[Dataset entries]
BEGIN

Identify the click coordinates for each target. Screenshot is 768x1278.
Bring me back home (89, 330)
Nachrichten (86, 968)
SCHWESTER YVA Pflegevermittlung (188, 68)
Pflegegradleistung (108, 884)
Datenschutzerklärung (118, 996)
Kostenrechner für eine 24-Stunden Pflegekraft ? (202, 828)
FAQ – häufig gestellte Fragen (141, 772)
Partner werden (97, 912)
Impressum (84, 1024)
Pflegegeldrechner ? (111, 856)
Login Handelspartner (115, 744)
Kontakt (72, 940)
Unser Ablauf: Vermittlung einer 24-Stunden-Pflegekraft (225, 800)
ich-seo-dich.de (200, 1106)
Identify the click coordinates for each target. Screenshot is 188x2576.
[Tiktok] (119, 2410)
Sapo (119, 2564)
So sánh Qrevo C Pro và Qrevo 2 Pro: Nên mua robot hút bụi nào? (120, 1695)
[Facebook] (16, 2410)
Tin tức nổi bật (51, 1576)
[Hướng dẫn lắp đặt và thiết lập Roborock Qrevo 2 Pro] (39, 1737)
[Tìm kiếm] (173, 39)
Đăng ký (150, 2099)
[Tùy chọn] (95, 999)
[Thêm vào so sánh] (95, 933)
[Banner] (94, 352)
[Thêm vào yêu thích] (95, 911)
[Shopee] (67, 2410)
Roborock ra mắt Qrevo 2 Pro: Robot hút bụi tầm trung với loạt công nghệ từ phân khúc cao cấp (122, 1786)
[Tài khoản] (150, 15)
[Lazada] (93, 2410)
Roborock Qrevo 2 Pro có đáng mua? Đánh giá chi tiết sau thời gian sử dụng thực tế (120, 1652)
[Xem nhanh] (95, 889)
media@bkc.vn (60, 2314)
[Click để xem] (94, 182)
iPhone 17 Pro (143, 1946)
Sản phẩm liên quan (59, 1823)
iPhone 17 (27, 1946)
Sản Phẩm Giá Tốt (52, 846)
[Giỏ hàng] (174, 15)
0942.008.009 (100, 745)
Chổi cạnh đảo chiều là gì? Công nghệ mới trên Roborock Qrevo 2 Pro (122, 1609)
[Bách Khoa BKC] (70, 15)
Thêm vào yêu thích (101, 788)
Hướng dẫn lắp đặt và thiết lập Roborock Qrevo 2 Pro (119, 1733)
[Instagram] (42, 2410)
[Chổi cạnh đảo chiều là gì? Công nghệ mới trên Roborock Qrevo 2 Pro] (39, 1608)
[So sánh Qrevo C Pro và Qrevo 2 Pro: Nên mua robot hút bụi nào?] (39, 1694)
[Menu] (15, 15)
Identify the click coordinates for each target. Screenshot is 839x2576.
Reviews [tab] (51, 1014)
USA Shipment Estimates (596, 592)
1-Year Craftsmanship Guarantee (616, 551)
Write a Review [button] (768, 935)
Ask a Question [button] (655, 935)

END

Work task:
Pull every line with the string "sánh" from the data above.

Written answer:
So sánh Qrevo C Pro và Qrevo 2 Pro: Nên mua robot hút bụi nào? (120, 1695)
[Thêm vào so sánh] (95, 933)
[So sánh Qrevo C Pro và Qrevo 2 Pro: Nên mua robot hút bụi nào?] (39, 1694)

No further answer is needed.